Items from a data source
--- START ---
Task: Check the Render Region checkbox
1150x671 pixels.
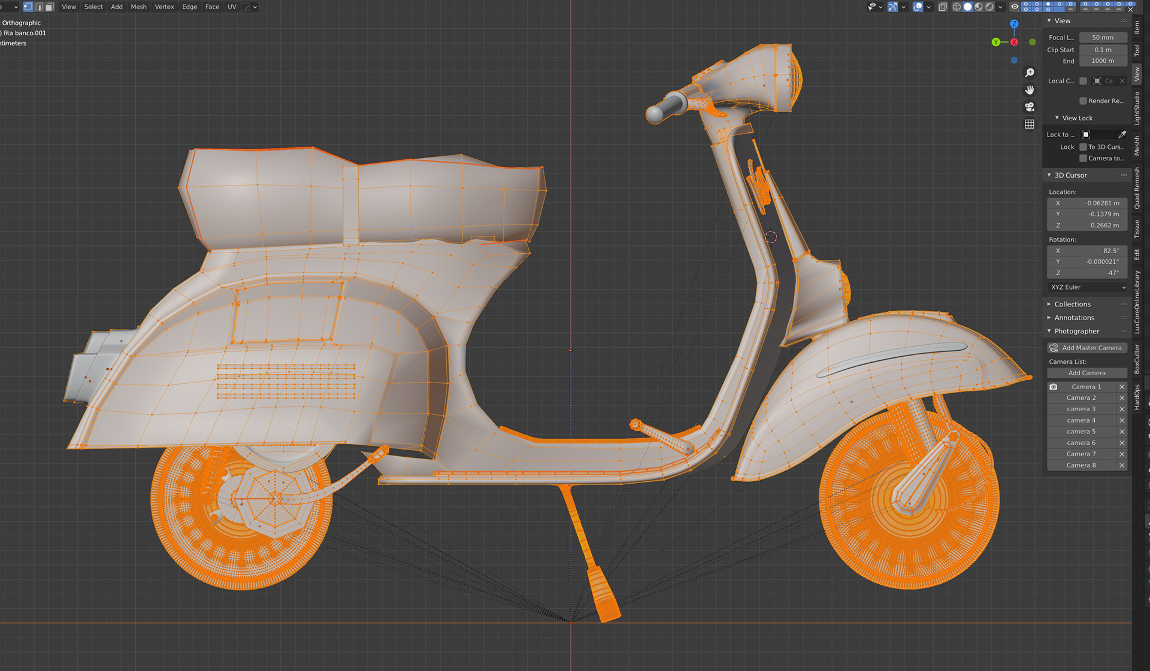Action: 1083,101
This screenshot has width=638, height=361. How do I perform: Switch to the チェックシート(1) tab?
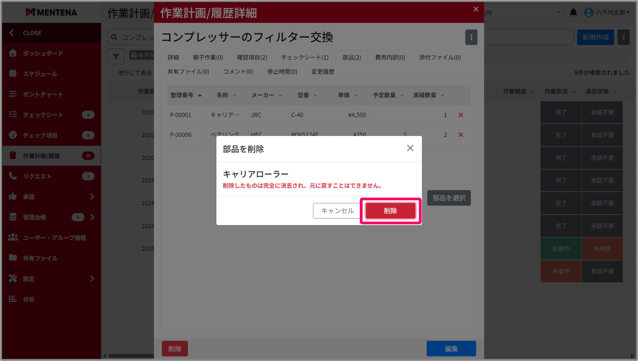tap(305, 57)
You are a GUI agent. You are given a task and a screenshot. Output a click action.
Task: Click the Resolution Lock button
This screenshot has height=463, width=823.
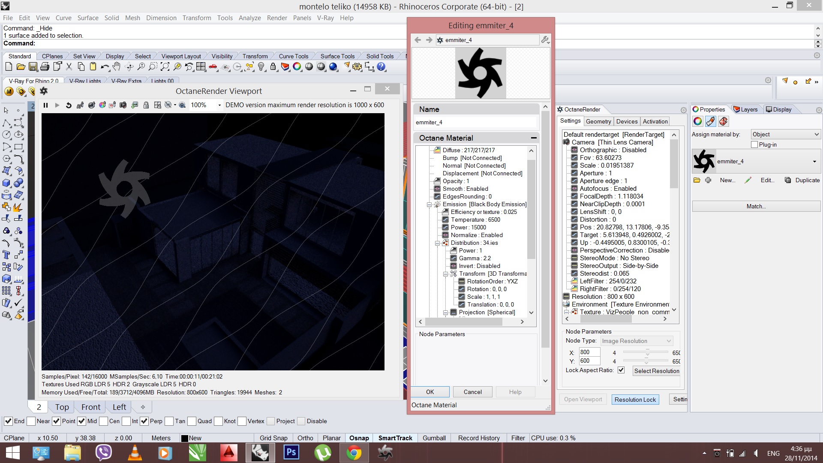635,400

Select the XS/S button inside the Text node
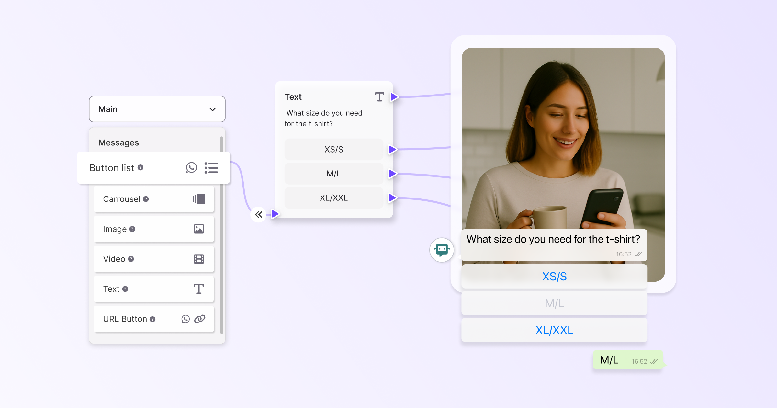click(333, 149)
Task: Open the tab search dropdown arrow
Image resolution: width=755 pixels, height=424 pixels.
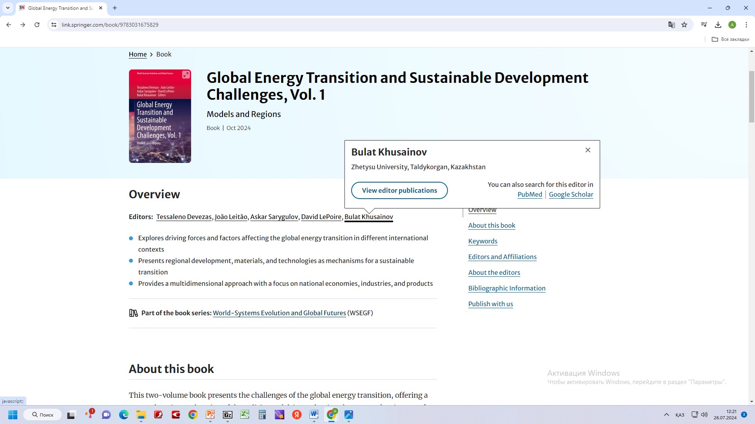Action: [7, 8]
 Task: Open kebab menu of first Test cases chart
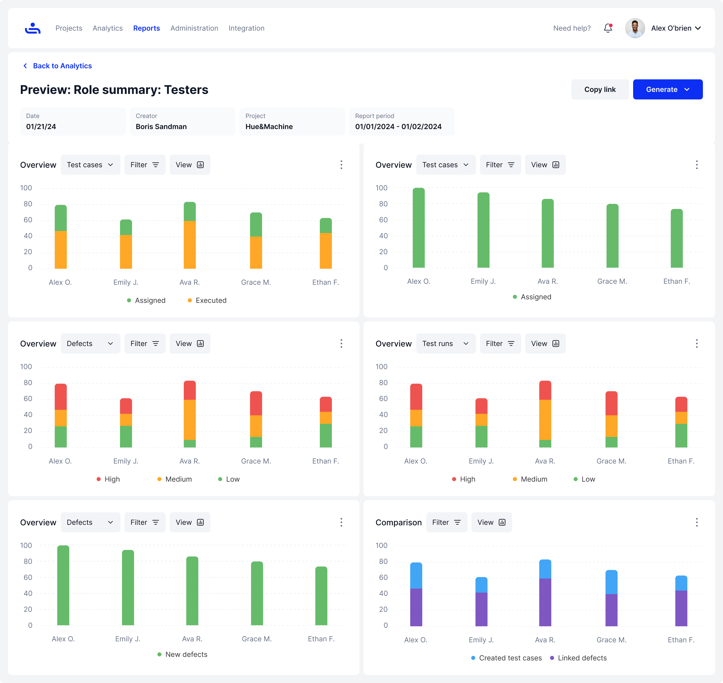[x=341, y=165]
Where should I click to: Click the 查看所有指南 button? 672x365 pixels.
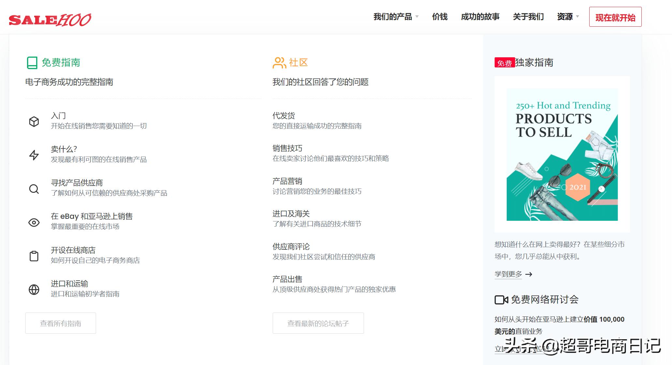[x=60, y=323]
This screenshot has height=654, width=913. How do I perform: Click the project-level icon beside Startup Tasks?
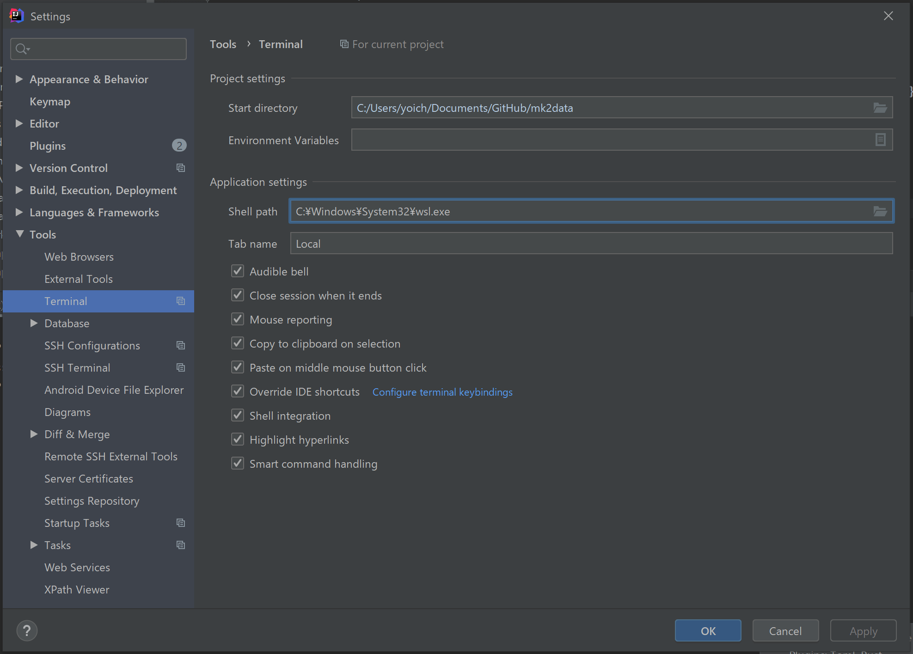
--- END ---
Exercise requirements:
When you reach the line containing "Select the XS/S button inside the Text node" in the entries above, please retype it and each line after it through the last one, exactly, without the pictures.

The answer:
Select the XS/S button inside the Text node
click(333, 149)
Task: Open the tab search dropdown arrow
Image resolution: width=755 pixels, height=424 pixels.
Action: [7, 8]
 Task: Open kebab menu of first Test cases chart
[x=341, y=165]
Where should I click to: Click the 查看所有指南 button? 672x365 pixels.
[x=60, y=323]
This screenshot has height=654, width=913. How do I perform: Click the project-level icon beside Startup Tasks?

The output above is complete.